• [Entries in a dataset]
════════
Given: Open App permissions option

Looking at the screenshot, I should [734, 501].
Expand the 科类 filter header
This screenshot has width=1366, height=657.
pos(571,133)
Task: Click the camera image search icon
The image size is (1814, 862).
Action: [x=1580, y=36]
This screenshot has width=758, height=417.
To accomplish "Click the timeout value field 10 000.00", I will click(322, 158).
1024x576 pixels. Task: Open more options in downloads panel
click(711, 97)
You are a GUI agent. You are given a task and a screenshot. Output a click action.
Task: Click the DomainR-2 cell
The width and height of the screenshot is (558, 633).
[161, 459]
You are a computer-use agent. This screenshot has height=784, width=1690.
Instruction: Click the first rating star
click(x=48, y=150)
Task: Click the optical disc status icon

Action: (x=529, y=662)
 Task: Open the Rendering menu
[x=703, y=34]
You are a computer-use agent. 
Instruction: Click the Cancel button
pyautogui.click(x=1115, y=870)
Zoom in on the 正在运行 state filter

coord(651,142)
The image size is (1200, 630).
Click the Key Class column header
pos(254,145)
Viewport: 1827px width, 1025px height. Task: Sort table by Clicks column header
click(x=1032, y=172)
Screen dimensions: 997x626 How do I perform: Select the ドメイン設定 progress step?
════════
• [STATED EXERCISE]
Rewrite the entries above, changing every "Instruction" to "Goal" and keeping everything else the same.

• [RESULT]
Given: Open App permissions option

Looking at the screenshot, I should [734, 501].
Expand the 科类 filter header
This screenshot has width=1366, height=657.
pos(571,133)
Task: Click the camera image search icon
The image size is (1814, 862).
Action: [x=1580, y=36]
This screenshot has width=758, height=417.
To accomplish "Click the timeout value field 10 000.00", I will click(322, 158).
1024x576 pixels. Task: Open more options in downloads panel
click(711, 97)
You are a GUI agent. You are given a task and a screenshot. Output a click action.
Task: Click the DomainR-2 cell
The width and height of the screenshot is (558, 633).
[161, 459]
You are a computer-use agent. This screenshot has height=784, width=1690.
Goal: Click the first rating star
click(x=48, y=150)
Task: Click the optical disc status icon

Action: (x=529, y=662)
 Task: Open the Rendering menu
[x=703, y=34]
You are a computer-use agent. 
Goal: Click the Cancel button
pyautogui.click(x=1115, y=870)
Zoom in on the 正在运行 state filter

coord(651,142)
The image size is (1200, 630).
Click the Key Class column header
pos(254,145)
Viewport: 1827px width, 1025px height. Task: Sort table by Clicks column header
click(x=1032, y=172)
Screen dimensions: 997x626 How do I perform: Select the ドメイン設定 progress step?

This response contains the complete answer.